The former CBC reporter and host, who has been covering Afghanistan for 27 years – since the days of the Soviet invasion – is posting short video reports every weekday about the untold stories in the war-ravaged country.
This week he's been releasing clips about the heroin trade and will move next to covering "the West's failure to root out corruption within Hamid Karzai's inner circle."
Right now, he's publishing his own reports but plans to feature the work of other journalists soon.
"We'll transition from Afghanistan, in part – eventually – by inviting other film makers to contribute their work," he said in an e-mail. "What we're looking at is as open a site as possible. We'll create a [discussion] forum within the next two to three weeks, talking about short films, mini-docs and slideshows.
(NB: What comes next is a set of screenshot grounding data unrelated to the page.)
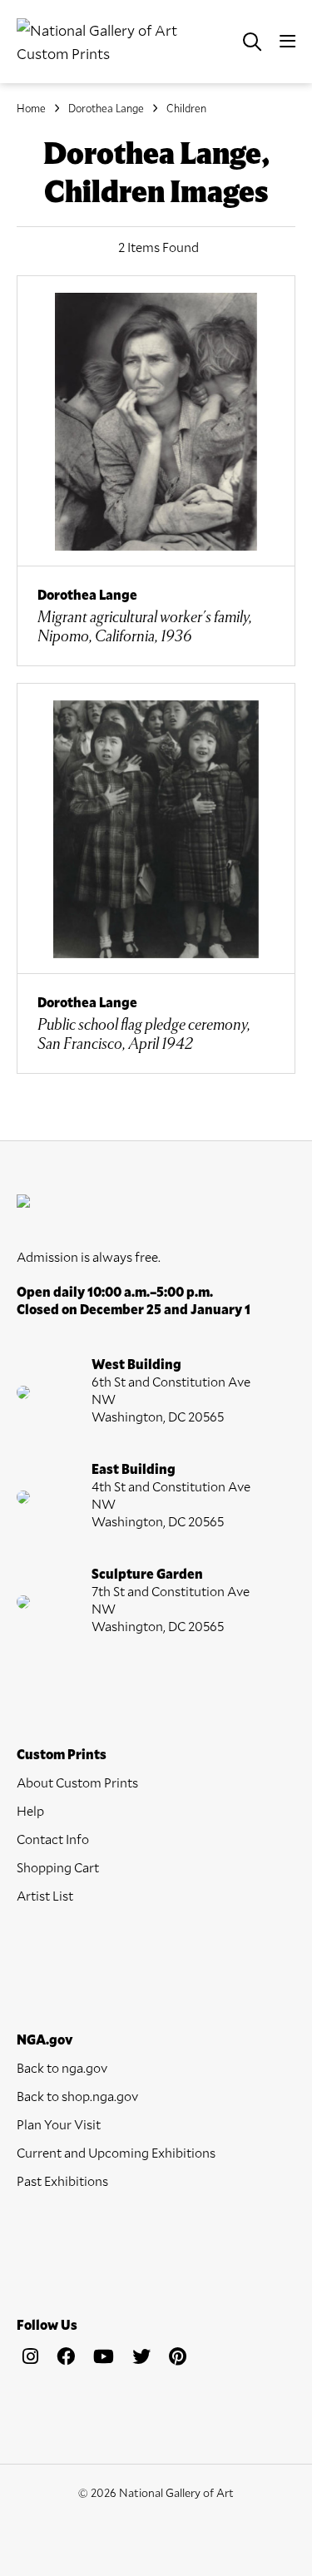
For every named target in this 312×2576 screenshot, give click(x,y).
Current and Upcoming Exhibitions (116, 2152)
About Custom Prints (77, 1782)
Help (30, 1810)
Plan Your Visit (59, 2124)
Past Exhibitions (62, 2180)
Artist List (45, 1895)
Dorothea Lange (106, 108)
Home (31, 108)
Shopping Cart (58, 1867)
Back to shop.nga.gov (77, 2095)
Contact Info (53, 1838)
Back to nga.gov (62, 2067)
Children (186, 108)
Then gradually we'll invite submissions."
I asked him whether he plans to implement social bookmarking, a user-ranking system and the ability for users to post the videos to their own blogs or sites – along the lines of YouTube or Digg – and he said that's the direction he hopes things will take: "It's important that we let the site evolve, to a great extent, to the realities and demands of the web and its users."
Skyreporter.com is not the first effort to take professional video journalism online. Veteran war reporter Peter Arnett in 1999 joined the now-defunct ForeignTV.com as a correspendent after his departure from CNN, and video journalist Kevin Sites spent a year reporting from hot spots around the world for Yahoo.
But if the social video and interactive aspects of Arthur Kent's project catch on, it could prove to news outlets what visitors to YouTube and other community-oriented sites already know: Their best asset is their audience.
Disclosure: Arthur Kent e-mailed me a few days ago to tell me Skyreporter.com was live since he knew I'd be interested in his latest project. We've known each other for more than a decade.